[Start of section]

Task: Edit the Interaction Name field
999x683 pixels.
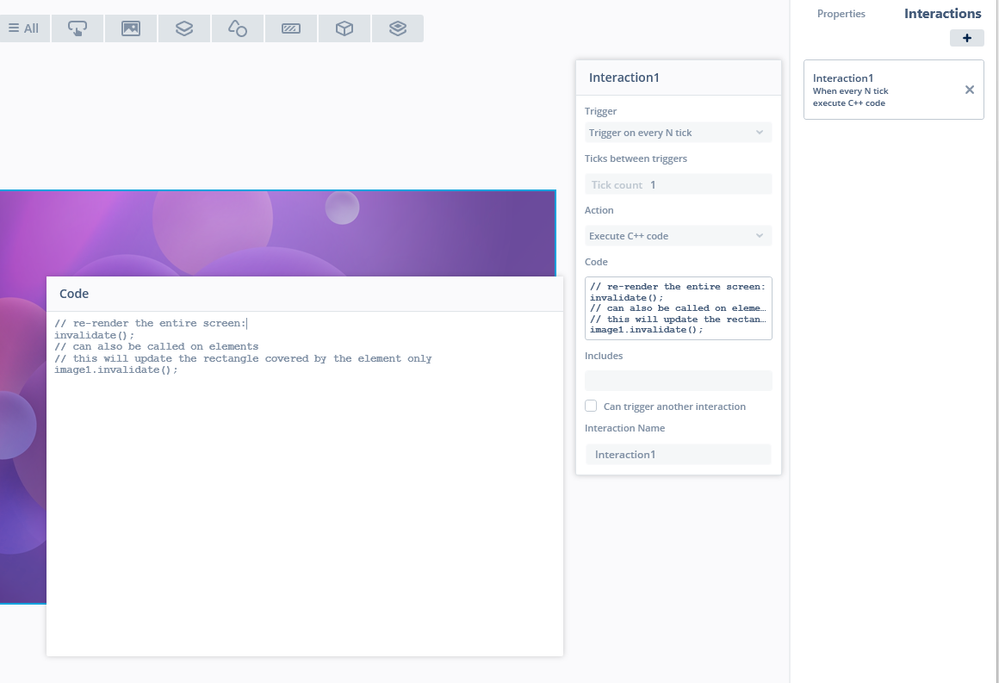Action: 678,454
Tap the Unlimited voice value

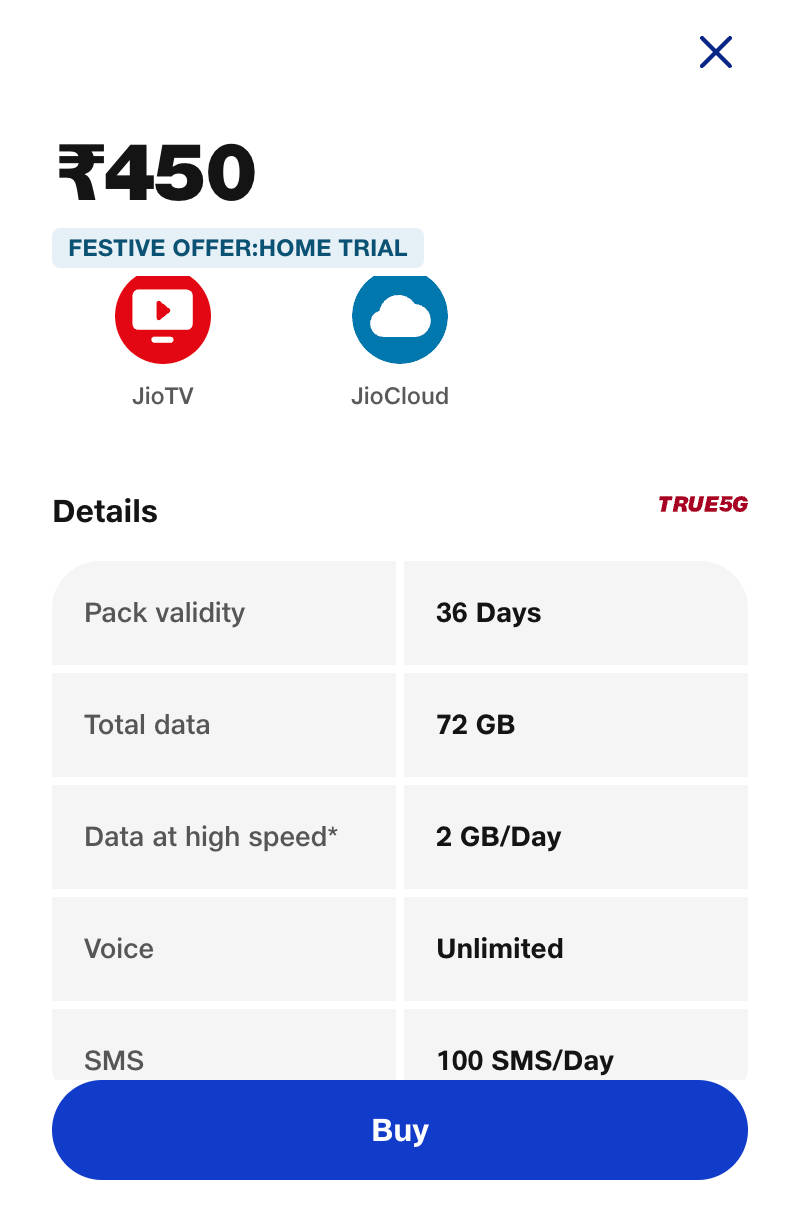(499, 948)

[End of section]
[Start of section]

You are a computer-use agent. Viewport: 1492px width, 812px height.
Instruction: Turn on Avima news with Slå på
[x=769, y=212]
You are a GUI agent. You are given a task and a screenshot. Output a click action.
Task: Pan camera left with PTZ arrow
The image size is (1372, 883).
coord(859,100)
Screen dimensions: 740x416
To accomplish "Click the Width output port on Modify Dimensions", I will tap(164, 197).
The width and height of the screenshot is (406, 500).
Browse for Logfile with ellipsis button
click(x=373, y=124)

[End of section]

● Task instructions
Print again the lines of the entries above that fall between the line holding "Instruction: Turn on Avima news with Slå på" and the line holding "Screen dimensions: 740x416", inclusive, exactly as they stand.

● Exercise answer
Instruction: Turn on Avima news with Slå på
[x=769, y=212]
You are a GUI agent. You are given a task and a screenshot. Output a click action.
Task: Pan camera left with PTZ arrow
The image size is (1372, 883).
coord(859,100)
Screen dimensions: 740x416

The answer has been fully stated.